Allerdings waren zum Schluss nur noch 70 Personen im «Eifeld» beschäftigt. 1990 wurde der Betrieb in Gelterkinden geschlossen. Die Näherei in Reigoldswil wurde bereits im Jahr 1973 aufgehoben. In Gelterkinden gingen die Bally-Gebäude in der Folge an die Ikea über, die dort ein Büro- und Verwaltungszentrum betrieb und 2008 nach Pratteln wegzog. Das Gelände wurde seither von verschiedenen Betrieben genutzt. 2017 wurden Fabrik und Gelände dann an die Immobilienfirma Nerinvest aus Murten verkauft. Mittlerweile ist bekannt, dass auf dem Areal eine grosse Überbauung für Wohnen und Gewerbe geplant ist. Die Fabrik soll abgerissen werden. Der Quartierplan wird der Gemeindeversammlung von Gelterkinden im besten Fall im Dezember vorgelegt, sonst im Verlauf des Jahres 2021.

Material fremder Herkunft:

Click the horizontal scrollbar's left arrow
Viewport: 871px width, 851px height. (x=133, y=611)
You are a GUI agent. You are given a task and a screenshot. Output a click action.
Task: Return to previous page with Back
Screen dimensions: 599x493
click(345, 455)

Wofür der Name Bally steht
spi. 1851 wurde von Carl Franz Bally (1822–1899) und seinem Bruder Fritz Bally die Schuhfabrik Bally & Co. im solothurnischen Schönenwerd gegründet. Diese Fabrik ging aus dem vom Vater übernommenen Betrieb hervor, einer Gummiband- und Hosenträger-Manufaktur. 1860 beschäftigte Bally bereits mehr als 500 Arbeiter. Nach einem weiteren Jahrzehnt expandierte das Unternehmen auch ausserhalb der Schweiz mit Niederlassungen in Buenos Aires, Montevideo und Paris. Bally-Schuhe wurden dank hervorragender Materialien, Qualität und Verarbeitung zu Luxusprodukten.

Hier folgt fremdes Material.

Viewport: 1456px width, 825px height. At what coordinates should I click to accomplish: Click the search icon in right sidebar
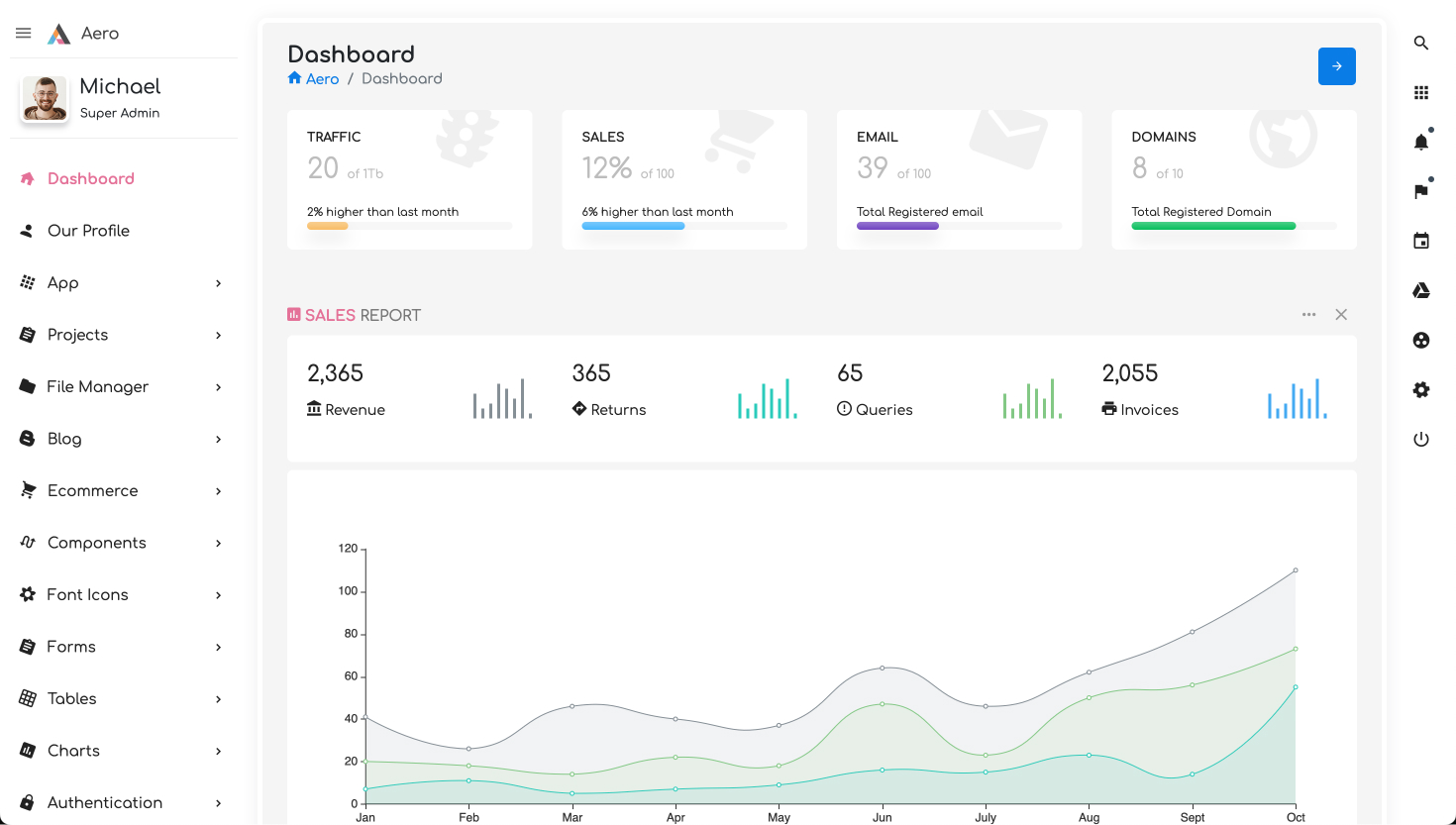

Carl Franz Bally starb 1899 und das Unternehmen wurde von seinen Söhnen Eduard und Arthur weitergeführt. Zu diesem Zeitpunkt wurden jährlich rund 2 Millionen Paar Schuhe produziert und in zahlreichen europäischen Ländern sowie in Nord- und Südamerika verkauft. Das Unternehmen beschäftigte 3200 Mitarbeiter.

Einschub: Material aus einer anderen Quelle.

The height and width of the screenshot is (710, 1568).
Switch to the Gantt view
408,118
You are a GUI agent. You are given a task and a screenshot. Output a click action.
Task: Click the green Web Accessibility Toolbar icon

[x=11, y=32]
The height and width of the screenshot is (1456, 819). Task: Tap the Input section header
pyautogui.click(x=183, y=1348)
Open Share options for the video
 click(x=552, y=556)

1907 erfolgte der Gang an die Börse, die Familie Bally behielt jedoch die Stimmenmehrheit. Das zusätzliche Kapital erlaubte eine massive Expansion. 1908 wurde erstmals das Bally-Firmenlogo vorgestellt, das von verschiedenen Künstlern kreierte Werbeplakatkampagnen zierte. 1916 beschäftigte das Unternehmen mehr als 7000 Personen und produzierte 3,9 Millionen Paar Schuhe. Bally überstand die Weltwirtschaftskrise und den Zweiten Weltkrieg, indem man das Portfolio auf sportliche Schuhe und Militärstiefel ausweitete.
In der Nachkriegszeit expandierte das Unternehmen und etablierte sich erfolgreich im weltweiten Markt. Ab 1976 wurde das Unternehmen mehrmals verkauft, die Bally-Familie zog sich aus dem Unternehmen zurück. Die Liste der Verkäufe wäre lang – heute ist das Unternehmen in chinesischer Hand und beschäftigt weltweit 1600 Mitarbeiter, davon 430 in der Schweiz.
Das historische Erbe von Bally wird durch die Stifung Ballyana in Schönenwerd verwaltet. Informationen unter www.ballyana.ch. Quellen: Bally-Mitteilungen (Archiv Ballyana-Stiftung); «Volksstimme»-Archiv; «Basellandschaftliche Zeitung», 9. Dezember 2015; Wikipedia.